> **What the task requires**
Could you transcribe exactly the lines below, from the line with "Viewport: 305px width, 264px height." through the line with "This screenshot has width=192, height=157.", and nothing else, leaving out the pictures?

> **Recorded information**
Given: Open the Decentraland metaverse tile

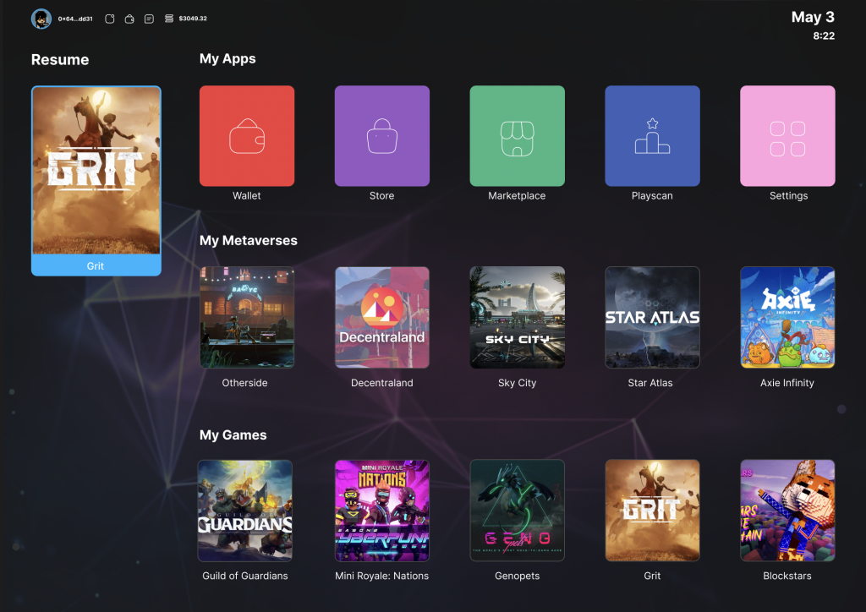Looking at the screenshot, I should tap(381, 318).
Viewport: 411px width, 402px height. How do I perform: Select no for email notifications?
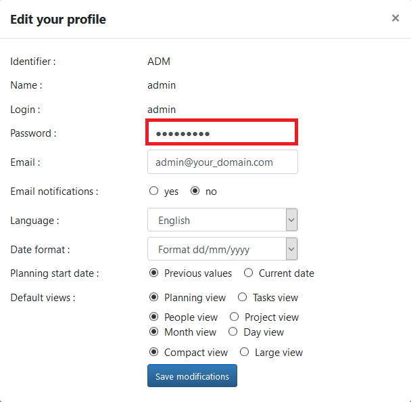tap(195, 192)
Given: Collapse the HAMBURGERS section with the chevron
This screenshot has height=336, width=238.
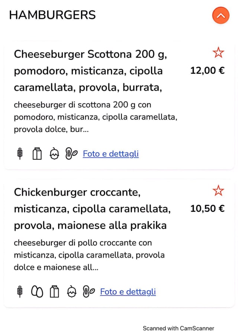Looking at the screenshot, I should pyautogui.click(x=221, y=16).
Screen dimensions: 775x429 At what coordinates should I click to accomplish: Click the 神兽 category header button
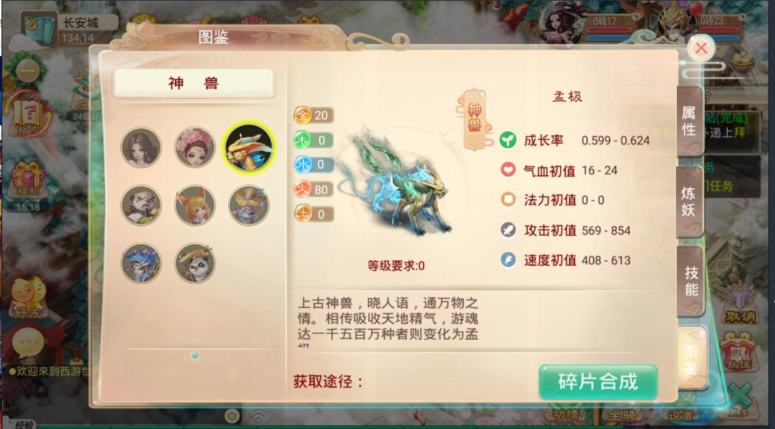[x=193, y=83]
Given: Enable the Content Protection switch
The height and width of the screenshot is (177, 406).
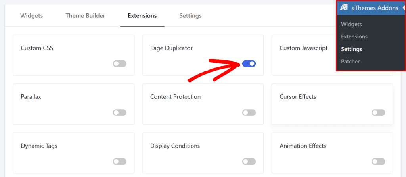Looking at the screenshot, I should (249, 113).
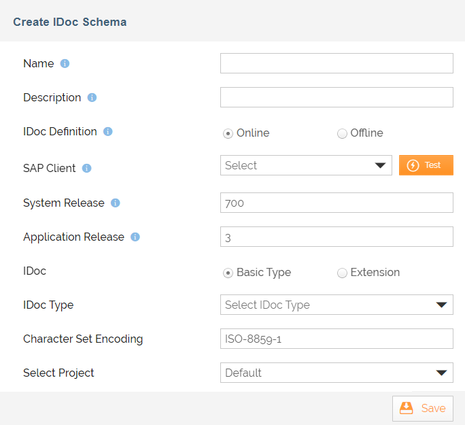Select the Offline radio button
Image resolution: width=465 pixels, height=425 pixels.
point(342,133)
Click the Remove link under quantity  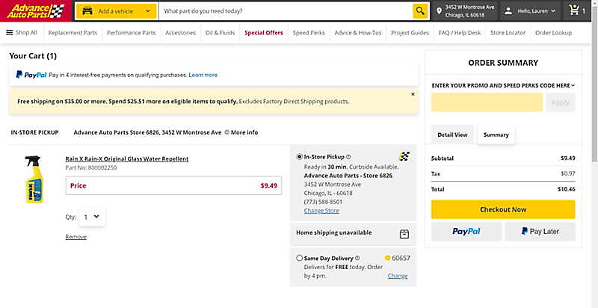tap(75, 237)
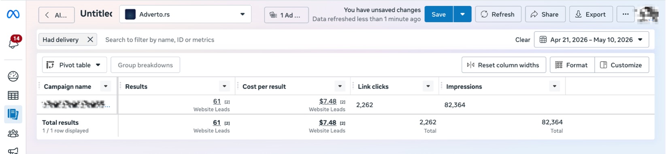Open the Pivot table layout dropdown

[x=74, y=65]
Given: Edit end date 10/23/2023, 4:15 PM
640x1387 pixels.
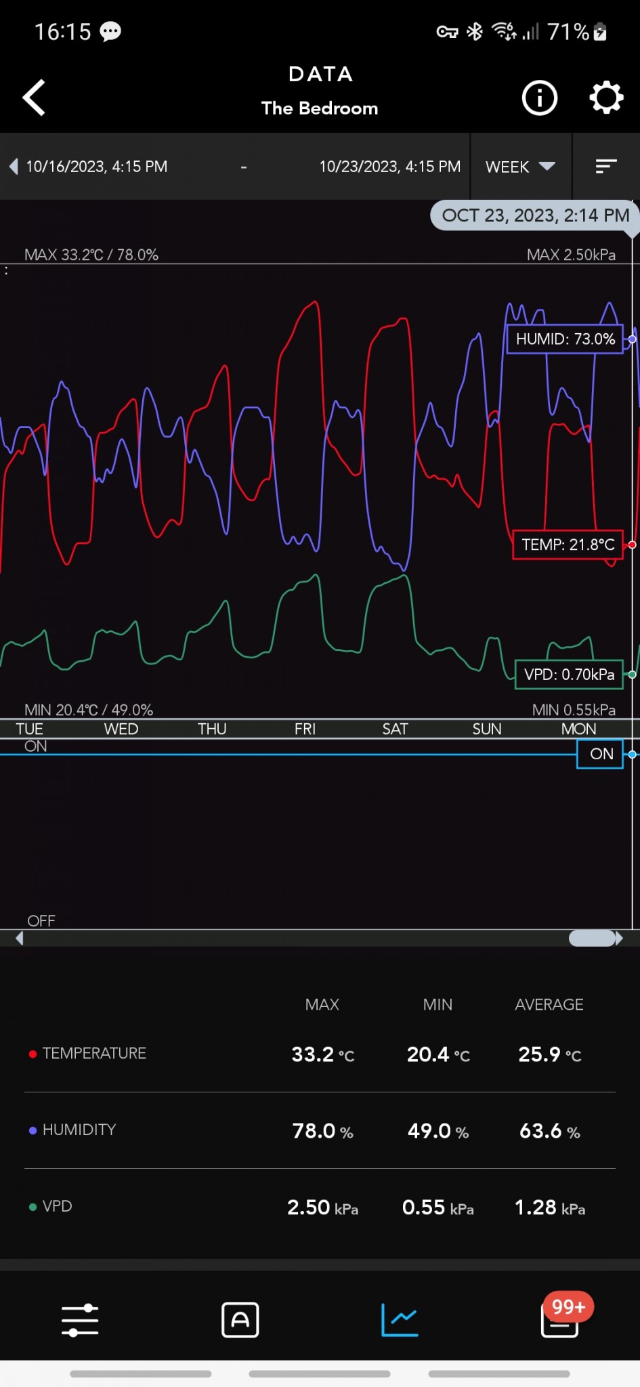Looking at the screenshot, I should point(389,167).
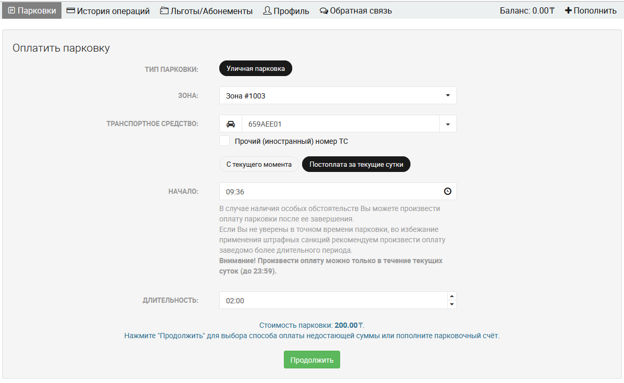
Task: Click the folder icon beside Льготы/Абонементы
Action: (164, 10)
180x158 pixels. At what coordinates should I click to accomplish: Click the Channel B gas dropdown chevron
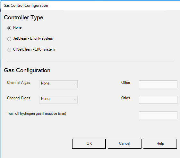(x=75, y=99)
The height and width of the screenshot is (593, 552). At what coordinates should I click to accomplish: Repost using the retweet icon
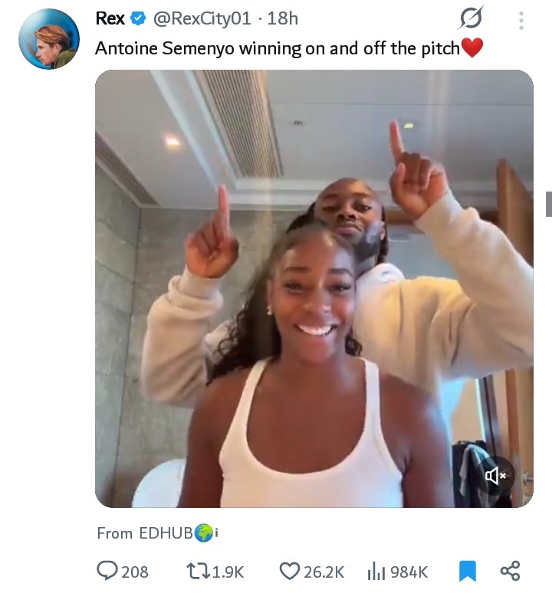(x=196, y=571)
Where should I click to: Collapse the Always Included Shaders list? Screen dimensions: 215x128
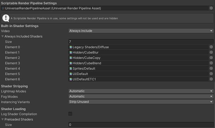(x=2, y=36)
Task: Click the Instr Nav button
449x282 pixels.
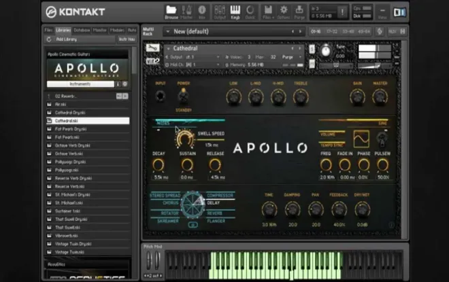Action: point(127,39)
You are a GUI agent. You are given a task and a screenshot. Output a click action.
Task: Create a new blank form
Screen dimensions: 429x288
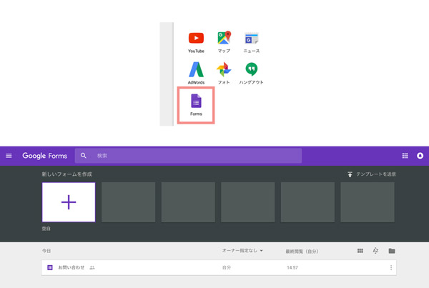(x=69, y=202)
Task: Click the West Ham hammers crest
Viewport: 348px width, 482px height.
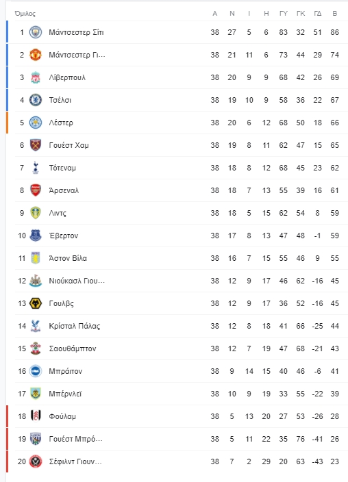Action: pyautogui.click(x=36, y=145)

--

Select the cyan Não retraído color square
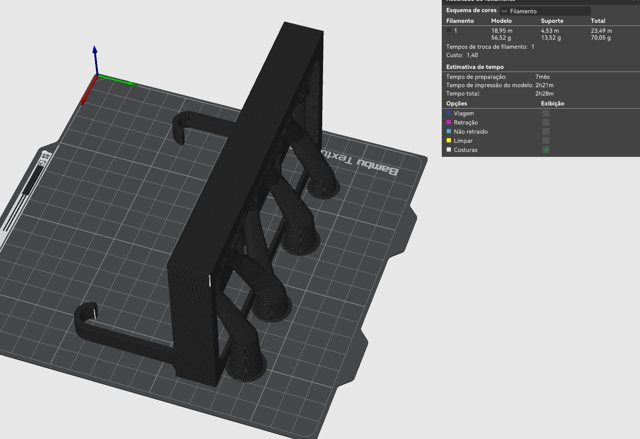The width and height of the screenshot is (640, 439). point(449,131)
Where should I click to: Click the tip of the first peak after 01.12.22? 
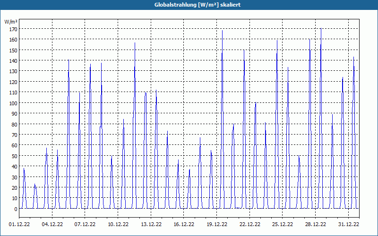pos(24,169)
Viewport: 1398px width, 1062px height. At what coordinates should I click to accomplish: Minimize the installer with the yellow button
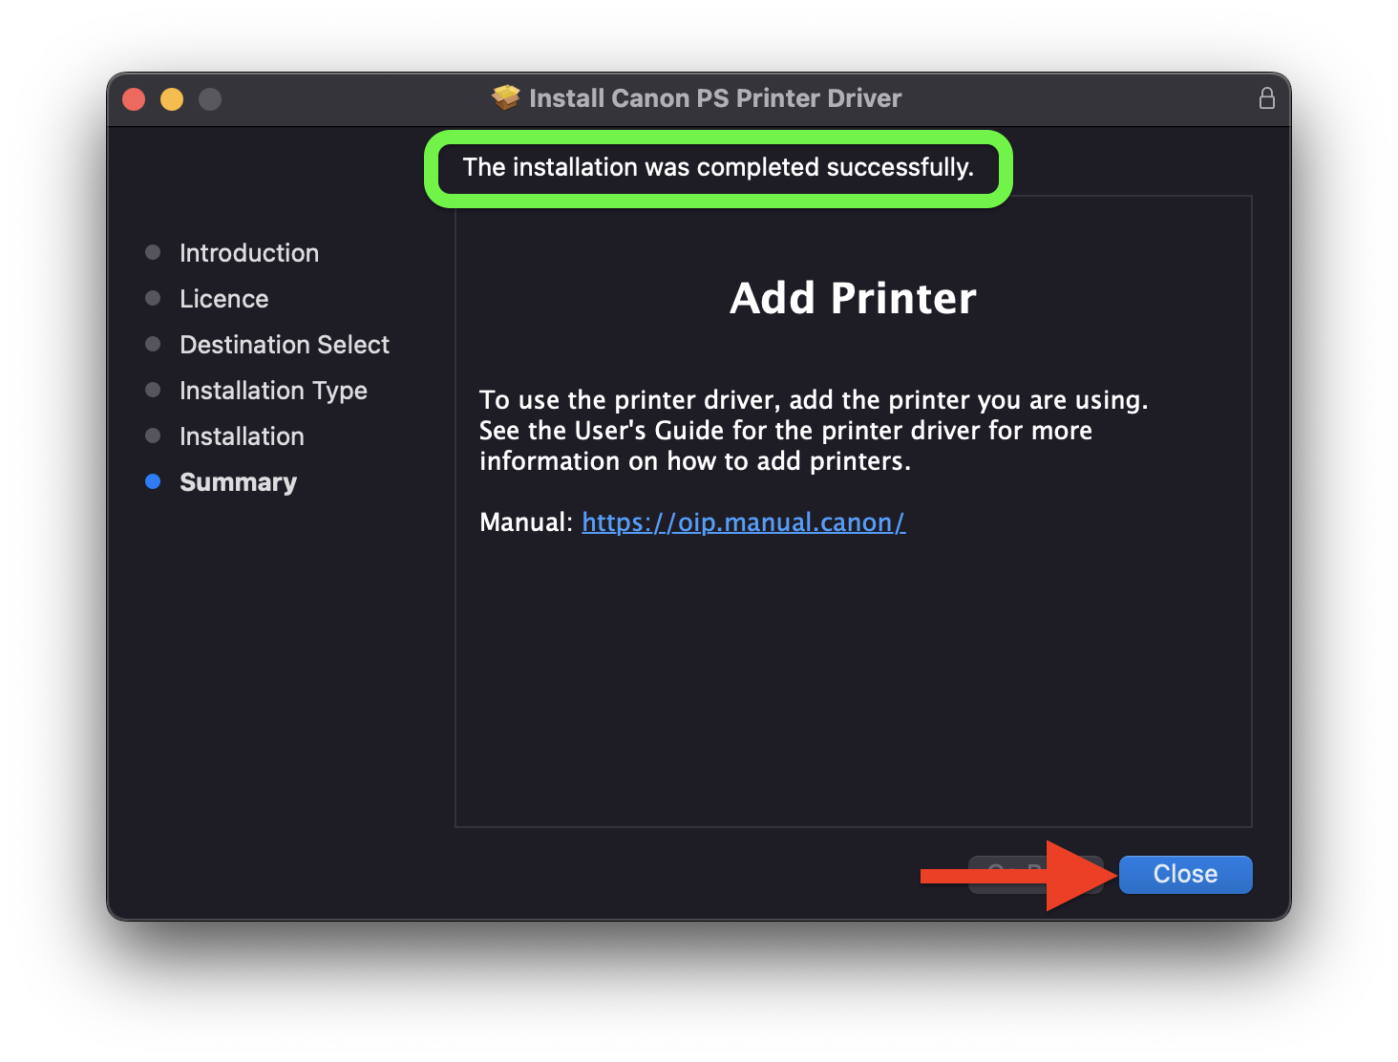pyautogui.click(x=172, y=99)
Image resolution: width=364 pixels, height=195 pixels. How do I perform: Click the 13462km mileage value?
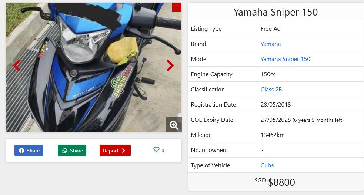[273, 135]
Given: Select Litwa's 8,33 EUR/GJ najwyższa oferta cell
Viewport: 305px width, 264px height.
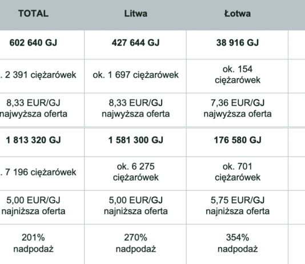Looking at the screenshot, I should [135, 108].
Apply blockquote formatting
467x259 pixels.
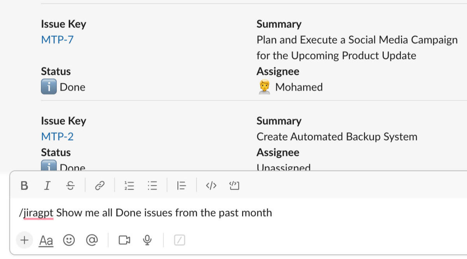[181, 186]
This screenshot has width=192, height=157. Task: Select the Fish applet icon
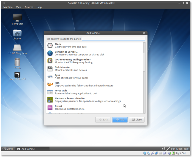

--

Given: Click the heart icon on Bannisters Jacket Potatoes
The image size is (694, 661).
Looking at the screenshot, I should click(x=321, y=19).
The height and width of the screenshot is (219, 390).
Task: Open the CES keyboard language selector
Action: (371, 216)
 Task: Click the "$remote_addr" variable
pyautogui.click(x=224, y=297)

> **Output below**
Viewport: 305px width, 264px height.
Looking at the screenshot, I should [135, 108].
Apply blockquote formatting
467x259 pixels.
[181, 186]
This screenshot has width=192, height=157. Task: Select the Fish applet icon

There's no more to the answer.